En lisant l’introduction sur la franc-maçonnerie allemande au XVIIIè siècle, on constate qu’à la seule exception des Illuminés de Bavière fils du rationalisme du temps, tout le reste des maçons allemands a donné, avec la Stricte Observance du baron de Hundt, avec le Cléricat de Starck, avec l’obédience fondée par Zinnendorf, dans le mysticisme maçonnique qui a pour origine l’écossisme et qui de plus se réclame de l’ordre du Temple. Faut-il admettre avec M. Guinet que la maçonnerie templière ait une origine française : « avec des grades templiers auraient déjà existé en France… ». Le conditionnel s’impose, car jusqu’à présent, il n’y a pas de preuves qu’il en ait été ainsi.

Mais, ce qui est sûr, c’est dans une franc-maçonnerie à tendances fortement mystiques qu’a été initié le jeune Werner, et c’est parce qu’elle l’était qu’il y a cherché comme l’ont fait et le font encore beaucoup d’âmes et d’esprits un aliment spirituel et une réponse aux inquiétudes et aux angoisses qui traverseront toujours les êtres humains. « … Je tiens Jésus-Christ pour l’unique et suprême maître de la Franc-maçonnerie… » écrit Werner à un de ses amis. Mais cette affirmation ne saurait être séparée d’une autre qui l’explique. L’hommage rendu par lui à Jésus-Christ est un hommage rendu à la foi catholique qu’il tient pour la meilleure « … parce que l’idée capitale de médiateur qui est le fondement de toute religion… » lui paraît s’y exprimer de la plus splendide façon. Pourquoi alors passer par la franc-maçonnerie pour aller du luthéranisme qui donne beaucoup à la grâce et fort peu à la liberté, au catholicisme plénitude de l’idée religieuse. C’est que Werner admire non le catholicisme de son époque, mais un catholicisme idéal : « … Je déteste et j’exècre au plus haut point le catholicisme actuel. Il est tombé si bas qu’aucun homme sincère ne peut faire cause commune avec lui… » . Or ce catholicisme idéal se confond pour lui avec le christianisme primitif et « … Maçonnerie et christianisme primitif…, ces deux termes sont synonymes… », écrit-il à Scheffner.

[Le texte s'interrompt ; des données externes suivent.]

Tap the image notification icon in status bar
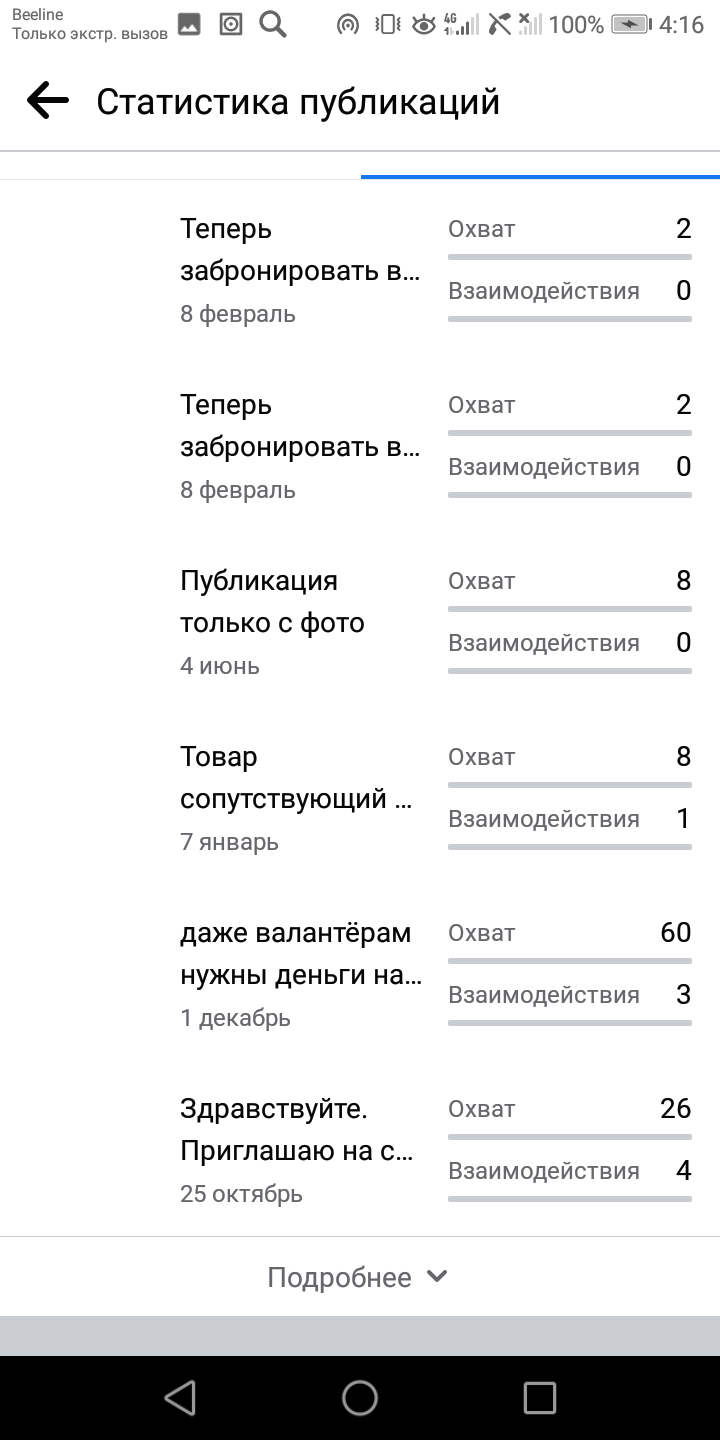This screenshot has width=720, height=1440. pos(189,24)
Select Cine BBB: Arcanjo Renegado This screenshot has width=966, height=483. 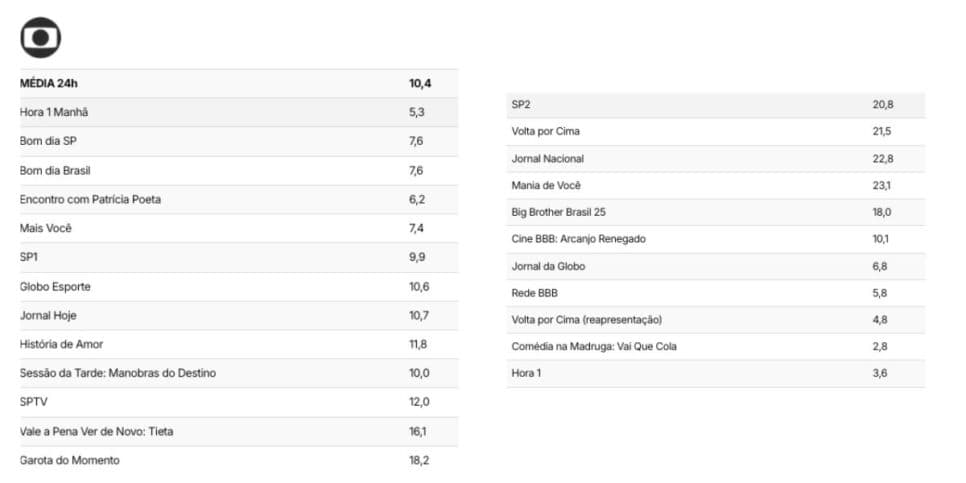[716, 239]
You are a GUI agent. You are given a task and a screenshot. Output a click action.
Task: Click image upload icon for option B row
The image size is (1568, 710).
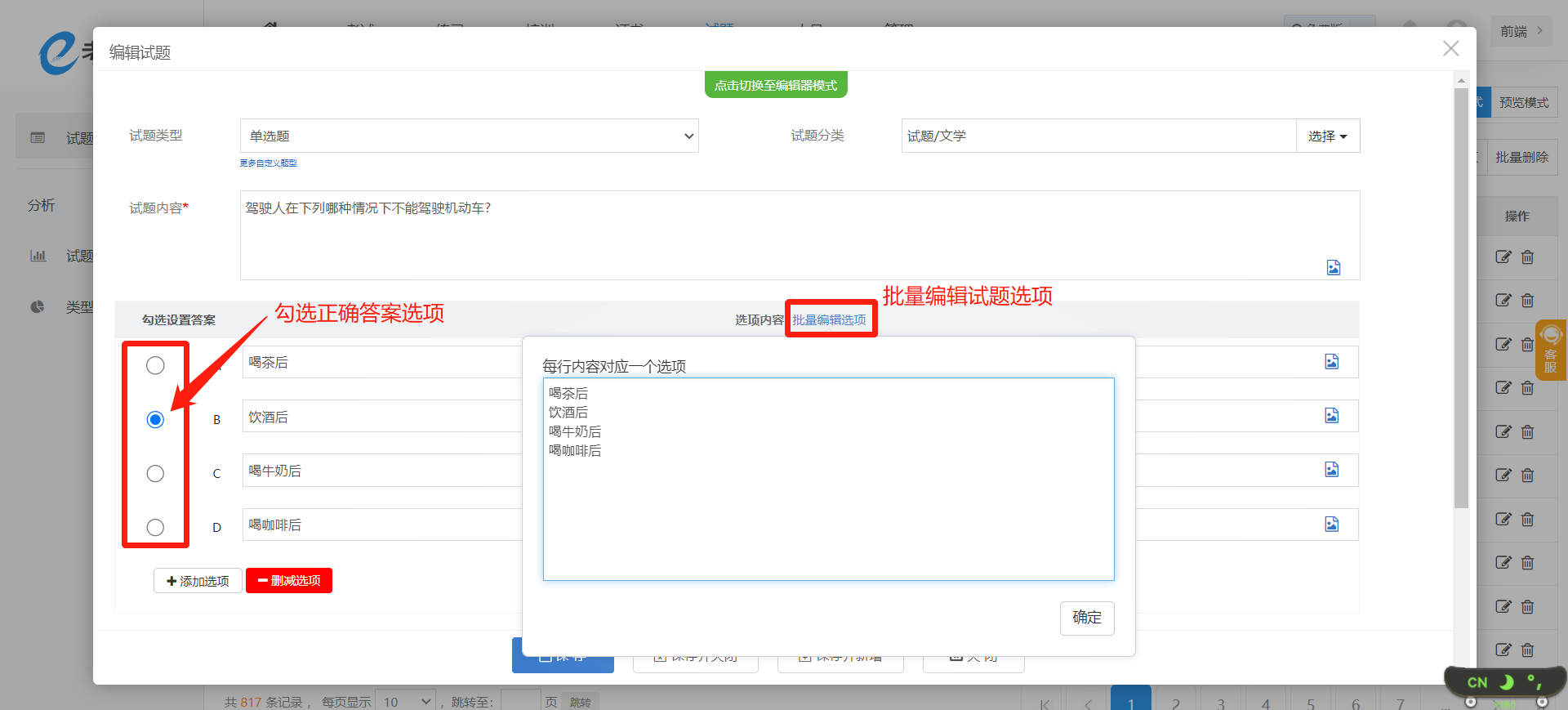[1331, 416]
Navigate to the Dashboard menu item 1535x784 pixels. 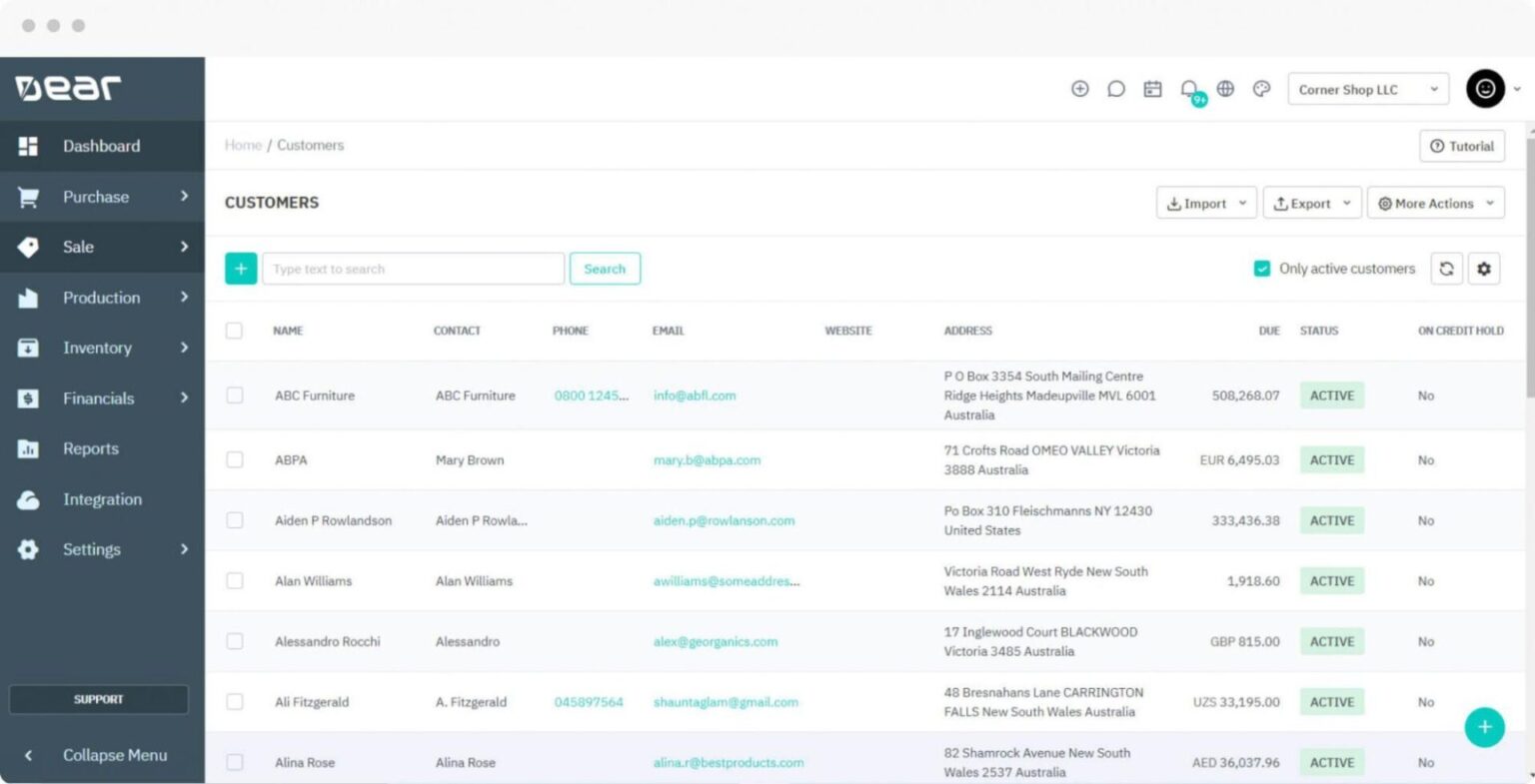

Dans ces conditions, « la Maçonnerie ne peut avoir d’autre but… que de rétablir le christianisme primitif dans toute sa gloire… ». En réalité, ce que traduit cette pensée de Werner, c’est l’insuffisance du luthéranisme officiel pour les esprits mystiques de ce temps auxquels la franc-maçonnerie offrait une Église où ils pouvaient s’épancher, nourrir leur foi et cultiver leurs rêveries. Combien forte aussi se révélait la tentation du catholicisme idéal, du christianisme primitif et c’est pourquoi, du reste, dans cette oeuvre essentielle du poète, les Fils de la Vallée toute nourrie de l’ésotérisme maçonnique le plus large, Werner oppose de façon constante le Temple, voué à la destruction, à la Vallée, église de l’idéal et de l’avenir (on remarquera au passage que dans le rite écossais les loges se nomment chapitres et que le terme d’Orient est remplacé par celui de Vallée). Cette aspiration, diese Bestrebung, vers l’idéal est sous-tendue dans toute l’oeuvre wernérienne comme dans toute la gnose maçonnique par l’idée de régénération. L’homme a brisé l’unité de la création par le péché originel et l’égoïsme qui en est l’essence, car ainsi que l’écrit le poète « … L’illusion de devenir Un et quelque chose (l’égoïsme) le fit tomber… » . Il faut donc opérer la réintégration, retrouver l’unité divine et M. Guinet conclut l’analyse de la pensée wernérienne ainsi :

«… Tel est le terme de l’évolution humaine, la divinisation par l’amour sous la conduite de la Franc-maçonnerie… » .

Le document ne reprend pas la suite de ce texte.